Aleeha Shah ‘24, started her baking venture, Aleeha’s Pantry, during quarantine as a result of having nothing to do but bake cakes and crave food from The Pantry. A passionate baker since the age of eight, Aleeha specialises in working with buttercream to create aesthetically pleasing delectable desserts. However, keeping work stress from bleeding into such a deep passion has proven difficult. She says, “This is something that is therapeutic for me. Why should I turn it into something that would be the reason I need therapy?”

Aleeha admits that turning a hobby into a career inevitably results in not loving it the same way, but she says, “If you love it enough, you’ll find a balance.” With 2200 followers on Instagram and counting, she is managing to do just that.

Like Aleeha, Maryam Malik’s ‘23 venture, Madbatter by Maryam, is rooted in the magical realisation at age nine, that baking was a fantasy-land. Malik says, “[It’s a place] where you put ingredients together and something new comes out.”

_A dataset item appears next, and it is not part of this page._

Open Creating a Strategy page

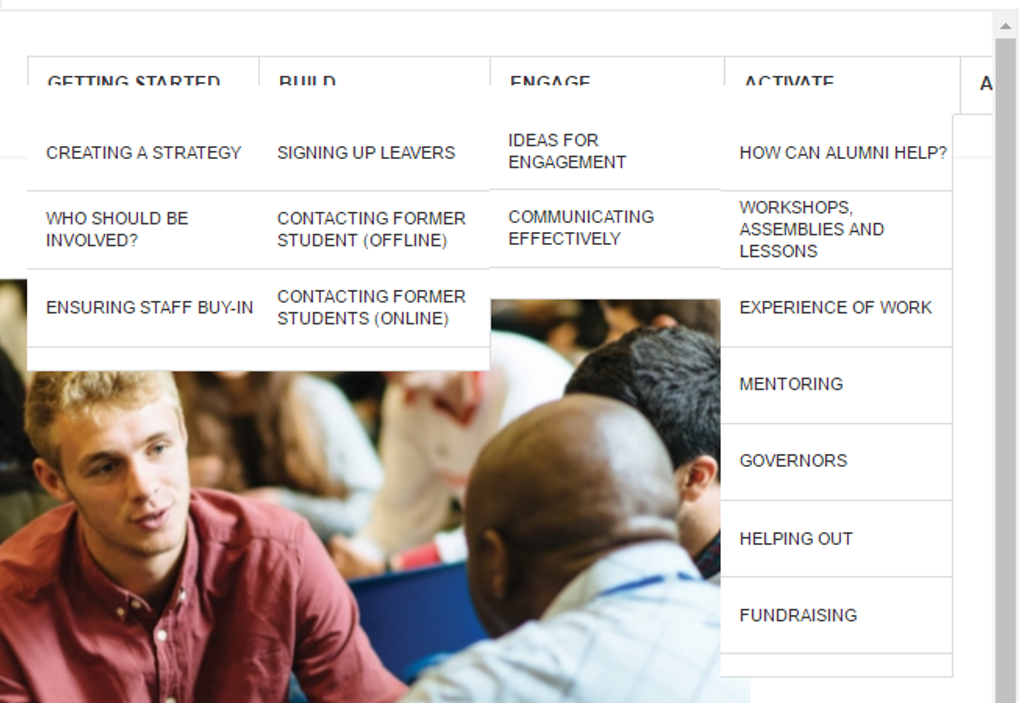(x=144, y=153)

Currently a sophomore, Malik concocts everything from brownies to lasagna, with no compromise on quality. The pandemic helped increase business exponentially, with at least four orders a day from what started as a blog with 500 followers. Upon asking if the saturated market of home-bakers is demotivating, Maryam echoed the view of the group in all, saying, “You don’t have to fight to make your place…everyone has their own niche.”

Few have created a venture more niche than Fatima Binte Afzal ‘22 and founder of Fraiche by Fatima, almost at a thousand followers within the quarantine alone. A nutritious-based food start-up inspired by her own struggles with hyperthyroidism and PCOS, Fatima wanted healthy and affordable options in Karachi, while not restricting her clients to bland greens.

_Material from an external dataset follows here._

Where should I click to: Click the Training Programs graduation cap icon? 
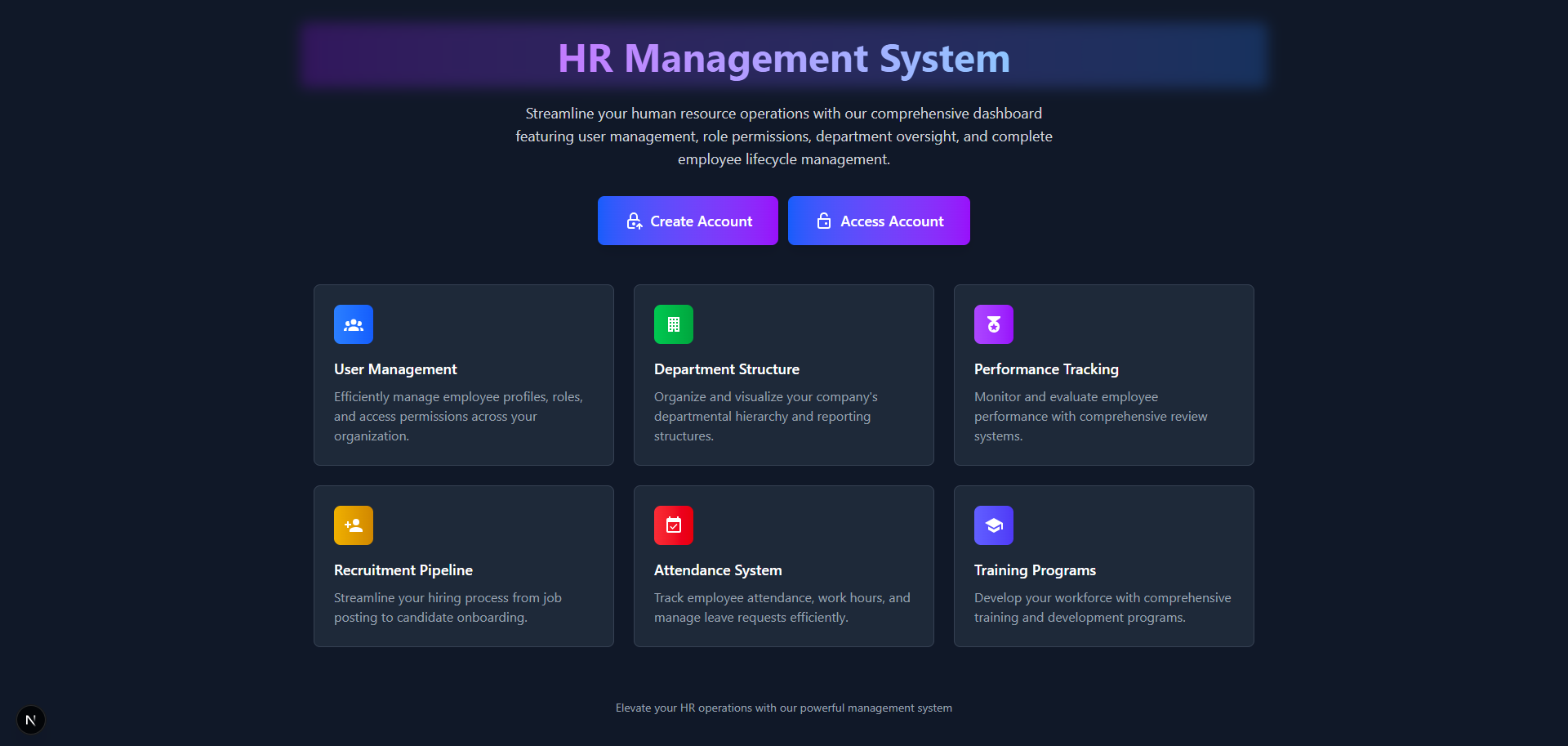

Fatima also brought up the difficulties she has faced as a woman in the business, saying, “I was always a huge feminist, but even I never realised how bad things are for women, because I was always so sheltered”. She compared how riders speak to her versus her brother or father, and noted how women have to put in “five times the effort as a man in the same field” to be taken seriously.

Bismah Azhar ‘19, better known for Bismah’s Bakeshop, an alumna of the MGSHSS, can more than confirm Fatima’s experiences. Boasting an impressive 3,400 followers, Bismah has one of the better-known bakeries in Lahore. However, even months into her commercially pursuing this, older men would patronise her. “They’ve said, ‘you’re kind of good at this, why don’t you start doing this as a business?’ and when introducing me, they say kitchen mein mama ki help karati hain,” Bismah says.

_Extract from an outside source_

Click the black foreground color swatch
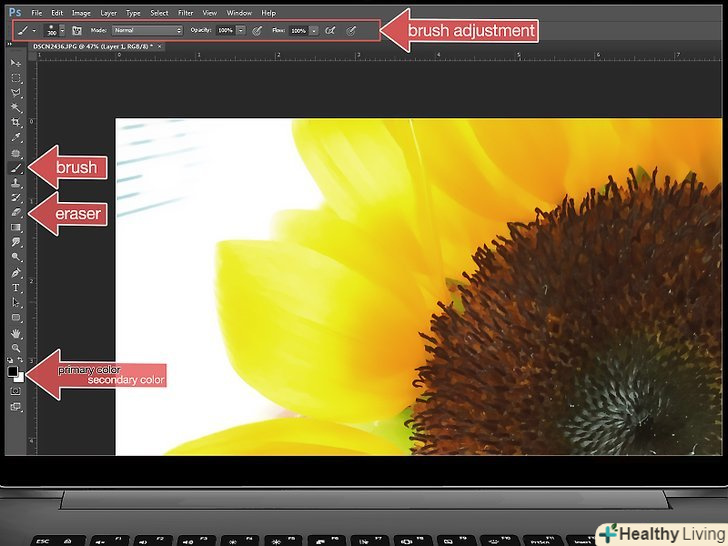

Her business was severely affected by the pandemic, with a loss of money, time and queries, with growing pressure from other food ventures starting around the same time leaving Bismah wondering how she could compete. However, she takes comfort in her business being different from the rest as she decorates cakes according to the personalities of the recipient, and what she would like to see in their place. Bismah emphasised on the importance of making something with love, thought and intention, advising other budding entrepreneurs to simply take the leap because the market is extensive.

The stories of Aleeha, Maryam, Fatima and Bismah show how in times of adversity, these women are able to not only work effectively in the male-dominated industries of home businesses and food, but thrive.